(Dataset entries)
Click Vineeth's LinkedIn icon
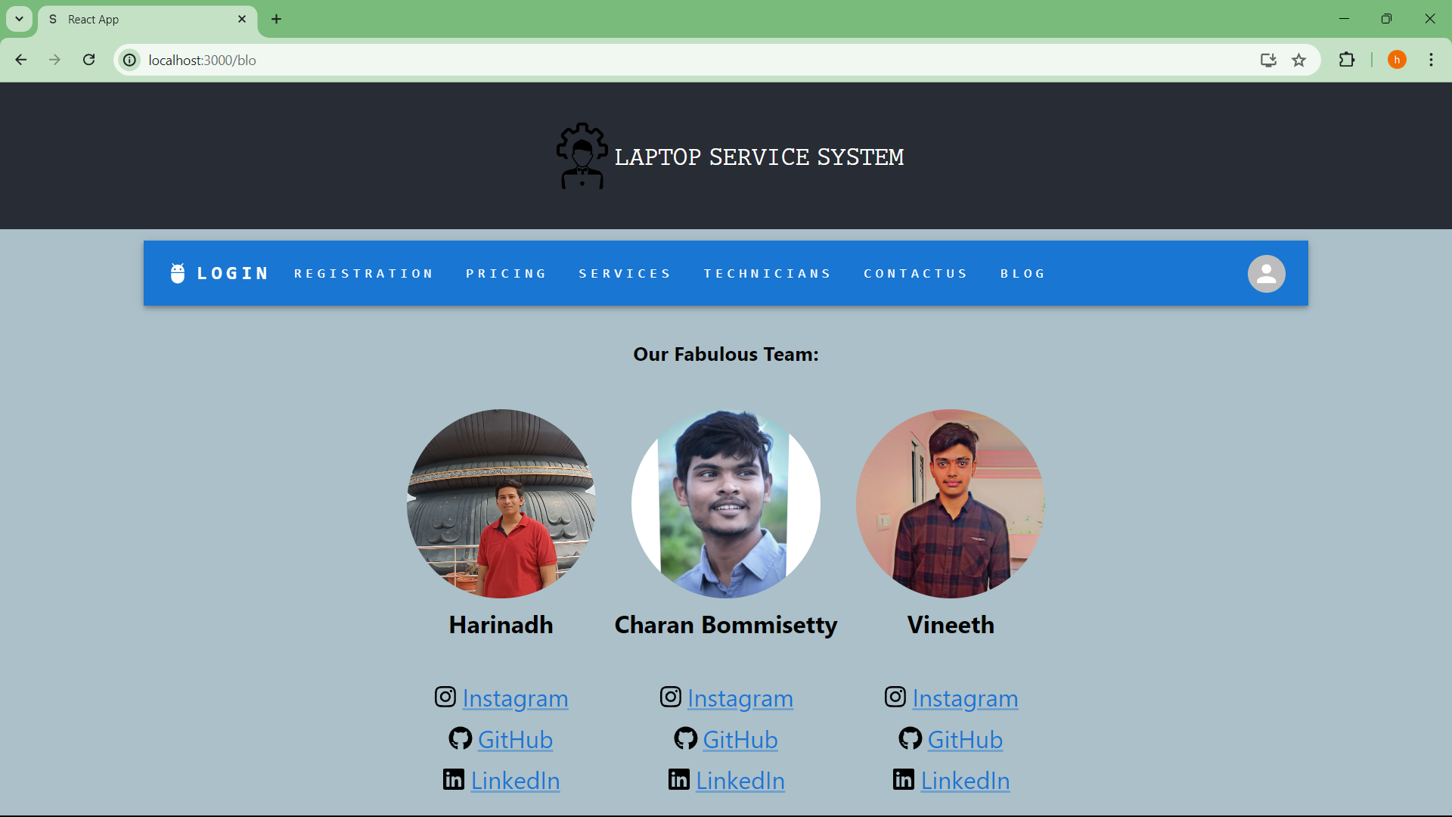This screenshot has width=1452, height=817. pyautogui.click(x=904, y=779)
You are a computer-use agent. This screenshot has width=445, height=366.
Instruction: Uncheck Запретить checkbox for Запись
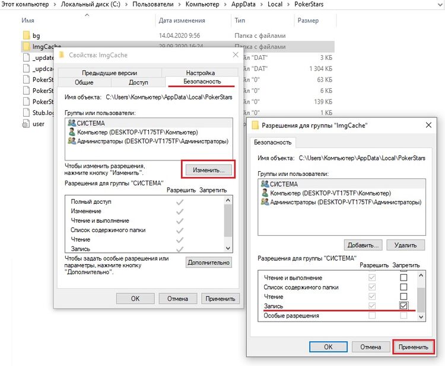404,306

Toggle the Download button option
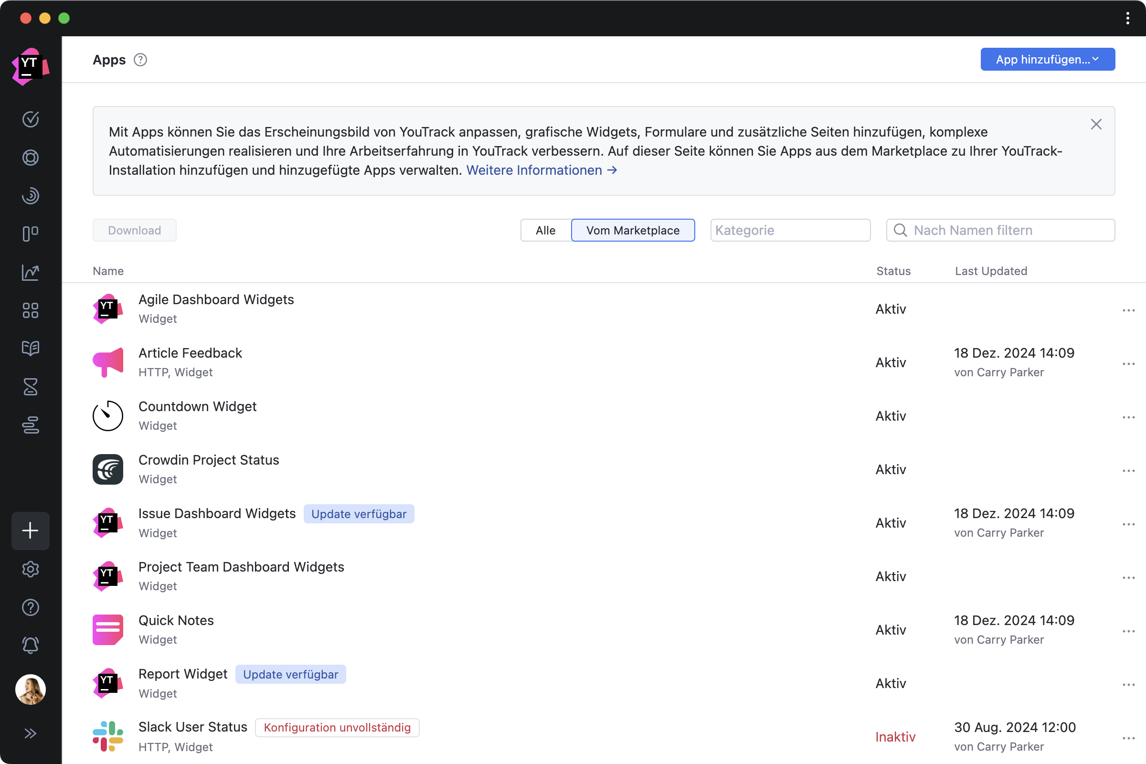134,229

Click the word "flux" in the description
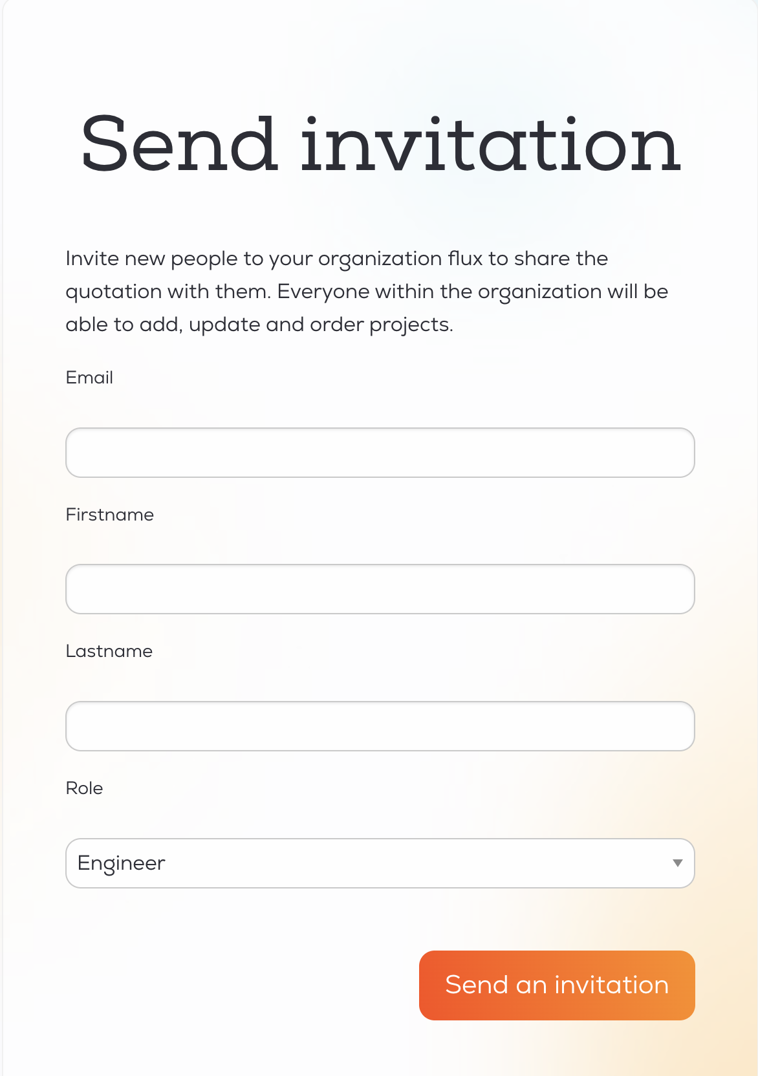pos(465,259)
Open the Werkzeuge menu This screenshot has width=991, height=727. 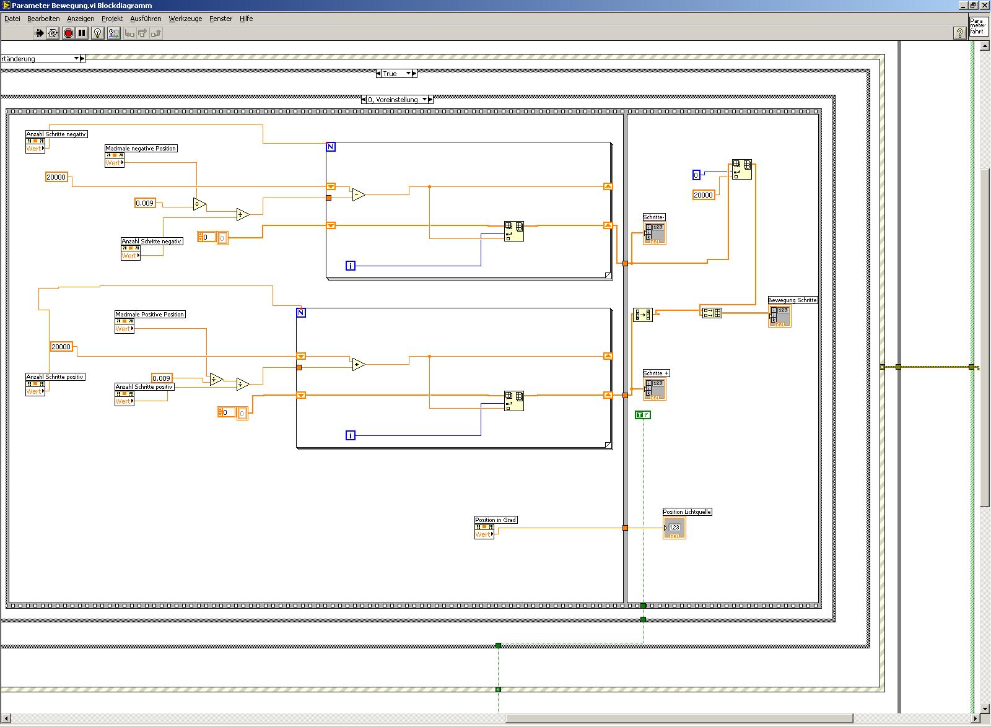coord(185,19)
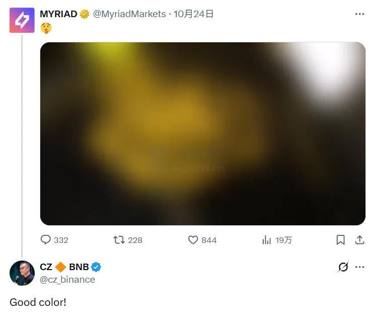
Task: Open more options menu on MYRIAD tweet
Action: (359, 14)
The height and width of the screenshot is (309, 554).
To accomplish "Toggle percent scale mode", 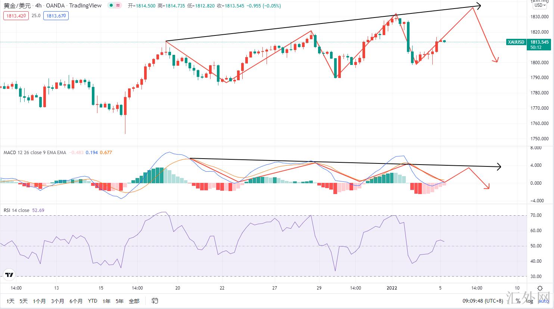I will pyautogui.click(x=518, y=301).
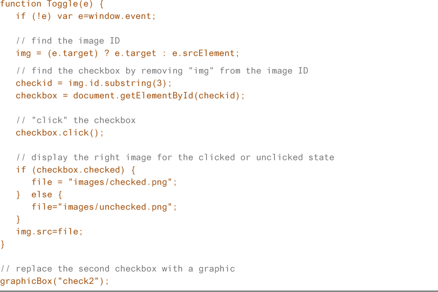Click the checkid variable being assigned

[x=34, y=83]
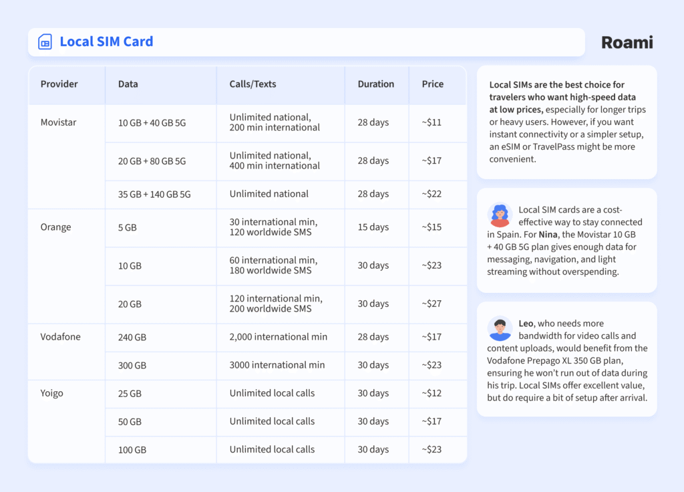Screen dimensions: 684x492
Task: Click the bold text about Local SIMs
Action: (x=556, y=97)
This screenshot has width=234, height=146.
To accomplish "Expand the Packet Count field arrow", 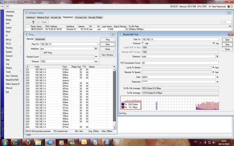I will [96, 57].
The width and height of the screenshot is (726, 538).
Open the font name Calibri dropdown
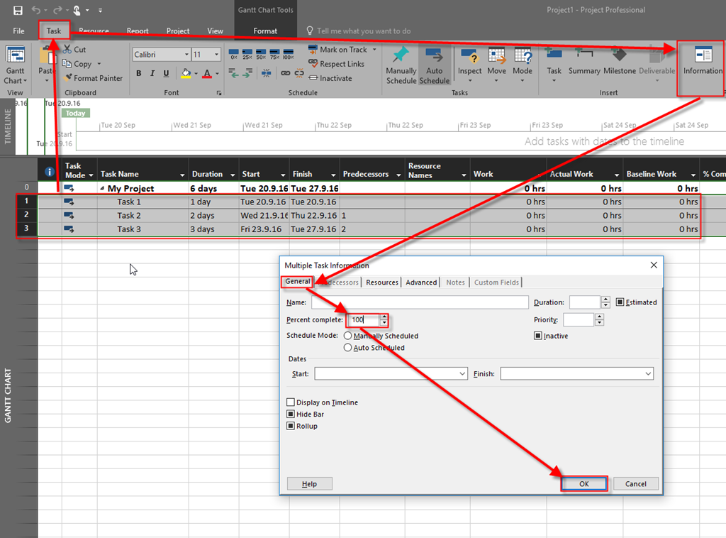click(x=186, y=55)
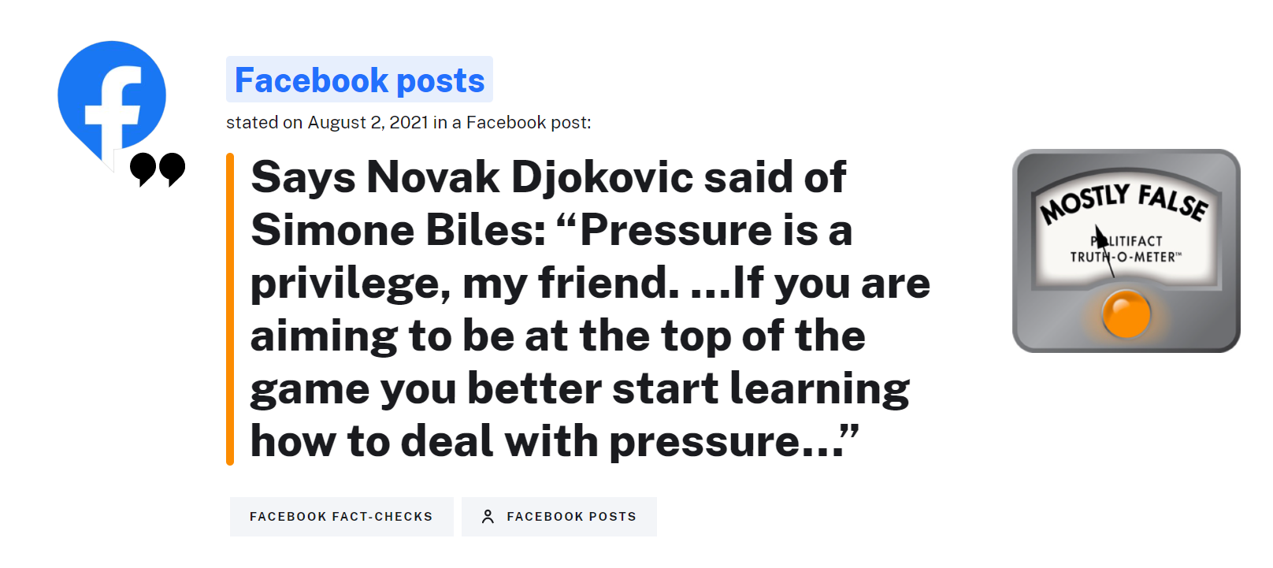The image size is (1273, 568).
Task: Click the phrase "how to deal with pressure"
Action: [x=536, y=440]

→ WHAT THIS TASK INVOLVES
Please copy only the lines from the one that contains "The width and" through the last line of the records, exactly, and keep every picture out of the copy.

→ REPLY TO THE EXERCISE
The width and height of the screenshot is (726, 538).
Open the font name Calibri dropdown
click(x=186, y=55)
The image size is (1273, 568).
Task: Click the phrase "how to deal with pressure"
Action: [x=536, y=440]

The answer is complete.